Check out a recently released and refreshingly apolitical paper titled "Health Care Systems: Getting More Value for Money" from the Organization for Economic Co-operation and Development (OECD) (hat tip to the WSJ Real Time Economics Blog). While a superficial read of the 12 page report confirms, once again, that the U.S spends more as a percent of gross domestic product (GDP), with little to show in terms of life expectancy (see Figure 1), the DMCB uncovered some bigger news.
|Total expenditure vs. life expectancy; US wayyyy on the right (2008 Data)|
While the U.S. has historically been in the lead when it comes to spending, all developed countries, thanks to aging, health sector inflation and increasing use of technology, are now grappling with huge increases in per capita health spending. According to the OECD report, costs have grown by 70% in the last decade. Health care is now consuming, on average, about 9% of every developed country's GDP (see Panel B below).
|Absolute per capita spending per country - US leads!|
That isn't necessarily new news. What is news is what OECD thinks, based on "various methods and assumptions about the effect of health care spending," is going to happen in the coming decades. That's important, because while the current spend is important, actuarial projections on the future rate of rise in health care costs have far more important implications for national economic security.
From that point of view, it looks like the U.S. has less of a worry:
|Projected future spending: U.S. behind the pack|
The OECD report notes that every country is responding with various combinations of government-run and market system solutions. Within those systems is a complex mix of options that includes the scope as well as depth of coverage (such as using health technology assessment), consumer choice of insurers and providers, insurer "levers" (such as gatekeeping, fee schedules and pay for performance), excess insurance coverage arrangements, use of gatekeeping, "price signals," decentralization, delegation to insurers (including administrative costs), the role of "government consistencies," priority setting, budget constraints, use of volume incentives, regulation of third parties, providers and workforce command and control (increase outpatient care) and sharing information on quality and prices. According to OECD, no single country appears to have the best combination of approaches that, historical, economic and social issues notwithstanding, could result in an average gain of two years of additional life expectancy.
Lessons for the DMCB:
1. While the U.S. has led the way in health care costs, that has partially been a function of its wealth. With the rise in global economic well-being, the rest of the world may catch up with us. In the meantime, the U.S. is already slowing down.
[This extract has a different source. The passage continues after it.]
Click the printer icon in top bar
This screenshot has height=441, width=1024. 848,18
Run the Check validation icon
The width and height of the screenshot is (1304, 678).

2. Despite the fawning admiration of foreign governmental top-heavy health care systems by the DMCB's liberal colleagues, it turns out everyone is in the same boat and trying various combinations of the same levers. The combination may not only turn out to be unique to each country but could hold lessons for the role of the American 50 states in the United States' future reform efforts.
3. The market for companies that can address the many "options" described above is not only global but huge. This is one of the reasons why the DMCB is bullish on health care and why, in particular, it thinks the future is bright for population health management companies. International examples are here, here and here.